Conhecidas por serem profissionais que atuam diretamente na garantia do respeito à gestante, oferecendo métodos não farmacológicos de alívio da dor e escuta sobre o que a mulher deseja, as doulas se multiplicam pelas cidades graças a cursos de formação em coletivos, que as preparam para atender em casas de parto, hospitais e em partos domiciliares.
Danie Sampaio, 36, é doula e atende na Casa Angela, casa de parto do SUS na zona sul de São Paulo. Para ela, todas as gestantes merecem um parto humanizado e sua atuação vem para garantir que mulheres periféricas também tenham acesso à informação do que é um parto seguro e descubram como querem passar por esse momento. “Sou irmã mais velha de outras duas mulheres, sempre fui responsável, costumava acolher as angústias e me preocupar com elas. Acabei me tornado doula, já era amiga, comadre, foi consequência”, conta.

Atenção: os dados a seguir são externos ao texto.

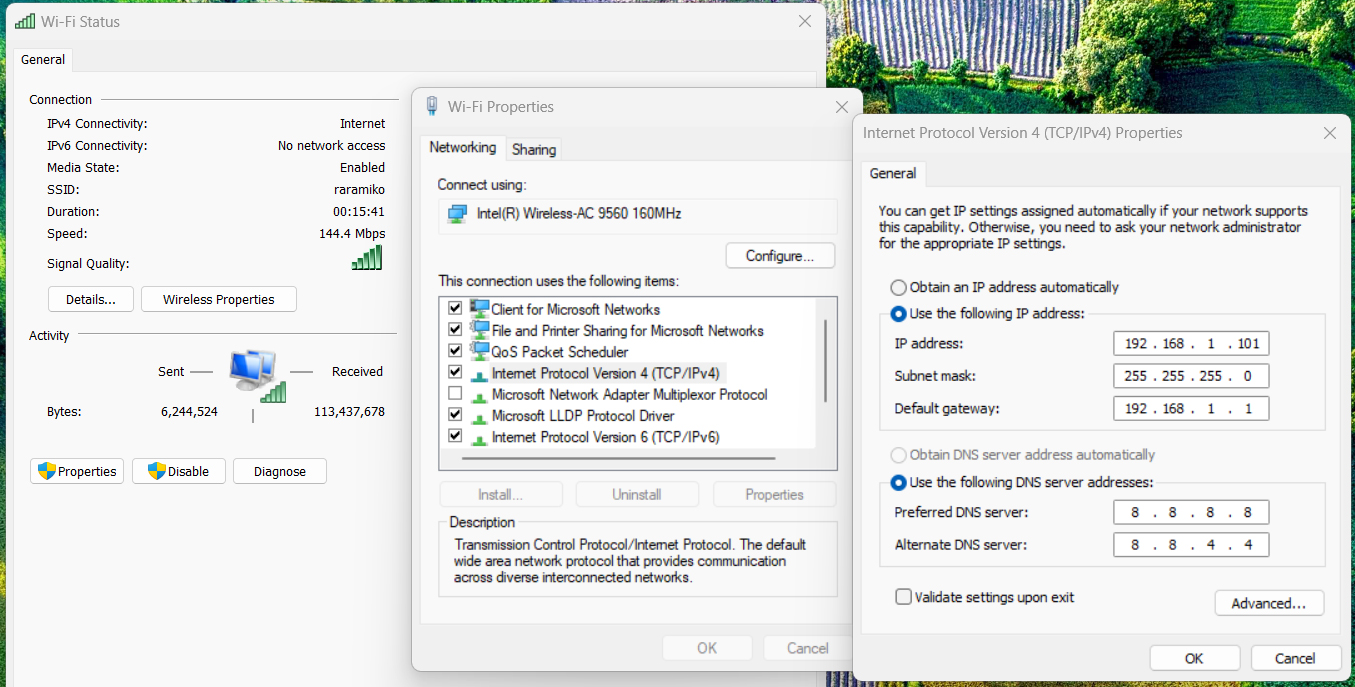Screen dimensions: 1355x687
Task: Click the Wi-Fi signal icon in Wi-Fi Status title
Action: tap(25, 21)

Desde 2017 está em vigor a lei municipal que garante a presença de doulas em hospitais do município de São Paulo. No Rio de Janeiro, a lei é estadual e vale para todos os hospitais.
Danie enfatiza que o estudo é constante, já que é necessário se capacitar para a amamentação, o pós parto e todas as questões que cercam a gravidez. Ela se formou no Grupo de Apoio à Maternidade Ativa (GAMA), que ministra aulas de doulagem na capital paulista. Com certificado na mão, Danie fundou a Mãe na Roda, rede de apoio a gestantes no Campo Limpo, em São Paulo.

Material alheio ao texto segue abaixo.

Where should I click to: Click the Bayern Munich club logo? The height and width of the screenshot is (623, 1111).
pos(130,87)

No primeiro ano, acolhemos 500 gestantes da região. Nossas rodas de conversa sobre o pré-natal e vivências artísticas deixam as mulheres à vontade para falar como estão se sentindo durante a gravidez. Nos tornamos uma referência para elas, muitas saem dali querendo se tornar uma doula também”.
“Pague o quanto puder”
Uma alternativa para mulheres que querem se tornar doulas e estão com o orçamento apertado, é a Coletiva Multiplicando Doulas, que promove o sistema colaborativo “pague o quanto puder” em suas formações.

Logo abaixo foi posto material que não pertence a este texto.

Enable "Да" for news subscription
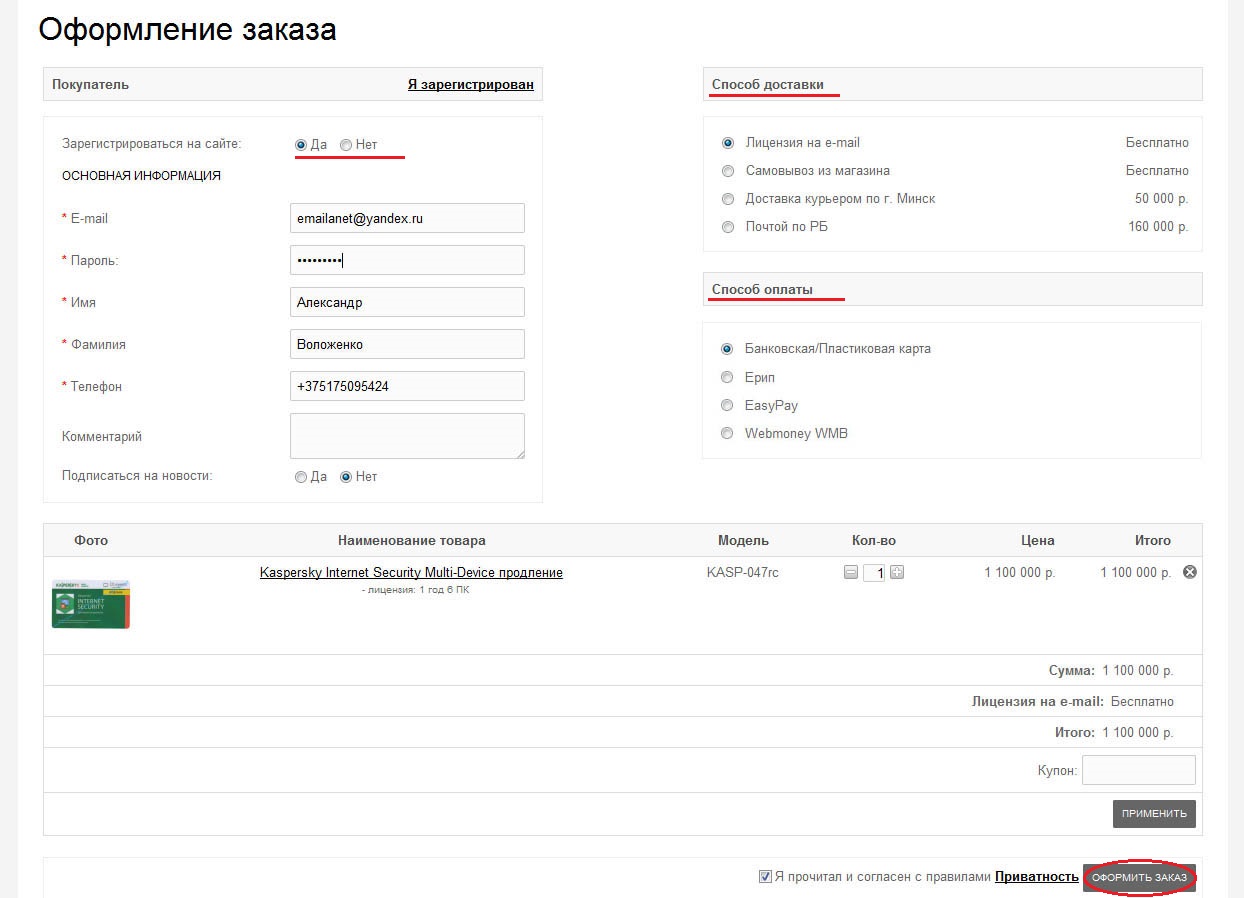 [x=301, y=477]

“Não estipulamos valor para os cursos. Para nós, é a pessoa interessada que avalia sua atual realidade para poder definir quanto pode pagar”, explicam as integrantes da Coletiva, formada por dez doulas.
Os cursos de formação acontecem na capital e no interior de São Paulo, e capacitam a profissional para auxiliar desde a gestação até o pós-parto. A doula acompanha a mulher desde o início e ajuda nas opções de locais para o momento do nascimento da criança, assim como indica profissionais que possam prestar uma assistência respeitosa. No parto, trabalham com massagem, aromaterapia, além de se preocupar em alimentar e hidratar a gestante para que ela se sinta nutrida e tenha energia.
Qualquer pessoa pode realizar a formação, sendo profissional da área da saúde ou não. A única exigência da Coletiva Multiplicando Doulas é idade mínima de 18 anos.
A doula Julia Guadagnucci, 24, se certificou na Multiplicando Doulas e, para ela, a pluralidade de realidades presentes entre as alunas foi o ponto alto durante a formação. “Foi um aprendizado enorme porque hoje atendo mulheres muito diferentes. Desde o curso, trabalhamos muito a escuta, aprendemos a entender o outro e sentir suas necessidades”.
Encontre uma doula
Ministrado por uma equipe multidisciplinar, com enfermeiras, obstetrizes, médicas e doulas, o curso de doulagem do grupo de apoio à gestação ComMadre, no Tatuapé, envolve conteúdo teórico, prático e um estágio monitorado no Hospital da Luz.
O lugar ainda promove assistência coletiva, que viabiliza o atendimento para muitas pessoas que não conseguem arcar com o valor individual de uma doula – que varia de R$ 1000 a R$ 2000. “Oferecemos encontros de gestantes e casais, em que uma doula tira dúvidas uma vez na semana”, conta a obstetriz Karina Trevisan, que integra a equipe e resume o impacto da presença da doula no parto:
Ela permite que a mulher tenha voz – o que muitas vezes é silenciado e ignorado durante a gestação e o parto. A doula estimula a autoestima da gestante, fazendo-a acreditar na sua capacidade e lembrando sempre que ela é a protagonista do seu parto”.